SELECTED EXTRACT section start

Ubiquitin-like Conjugation by Bacterial cGAS Enhances Anti-phage Defence.

cGAS is an evolutionarily conserved enzyme that plays a pivotal role in immune defense against infection 1-3 . In vertebrate animals, cGAS is activated by DNA to produce cyclic GMP-AMP (cGAMP) 4,5 , which leads to the expression of antimicrobial genes 6,7 . In bacteria, cyclic dinucleotide (CDN)-based anti-phage signaling systems (CBASS) have been discovered 8-11 . These systems are composed of cGAS-like enzymes and various effector proteins that kill bacteria upon phage infection, thereby stopping phage spread. Of the CBASS systems reported, ~39% contain Cap2 and Cap3, which encode proteins with homology to ubiquitin conjugating (E1/E2) and deconjugating (DUB) enzymes, respectively 8,12 . Although these proteins are required to prevent infection of some bacteriophages 8 , the mechanism by which the enzymatic activities exert anti-phage effect is unknown. Here, we show that Cap2 forms a thioester bond with the C-terminal glycine of cGAS and promotes conjugation of cGAS to target proteins in a process that resembles ubiquitin conjugation. The covalent conjugation of cGAS increased the production of cGAMP. Through a genetic screen, we found that the phage protein Vs.4 antagonized cGAS signaling by binding tightly to cGAMP (Kd ~30 nM) and sequestering it. A crystal structure of Vs.4 bound to cGAMP showed that Vs.4 formed a hexamer that bound to three molecules of cGAMP. These results reveal a ubiquitin-like conjugation mechanism that regulates cGAS activity in bacteria and illustrate an arms race between bacteria and viruses through controlling CDN levels.

SELECTED EXTRACT section end
RECORDS section start

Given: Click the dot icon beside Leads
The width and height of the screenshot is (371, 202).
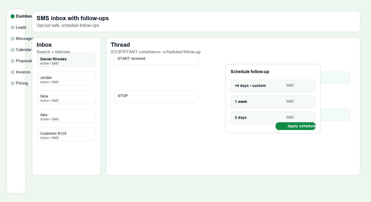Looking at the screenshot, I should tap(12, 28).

RECORDS section end
RECORDS section start

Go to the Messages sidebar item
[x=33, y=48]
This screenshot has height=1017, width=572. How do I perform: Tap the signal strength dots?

RECORDS section end

- _WHAT YOU WILL DO_:
Translate this sentence from the abstract on bacterial cGAS into Spanish: "A crystal structure of Vs.4 bound to cGAMP showed that Vs.4 formed a hexamer that bound to three molecules of cGAMP."

- _WRITTEN ANSWER_:
Una estructura cristalina de Vs.4 unida a cGAMP mostró que Vs.4 formaba un hexámero que se unía a tres moléculas de cGAMP.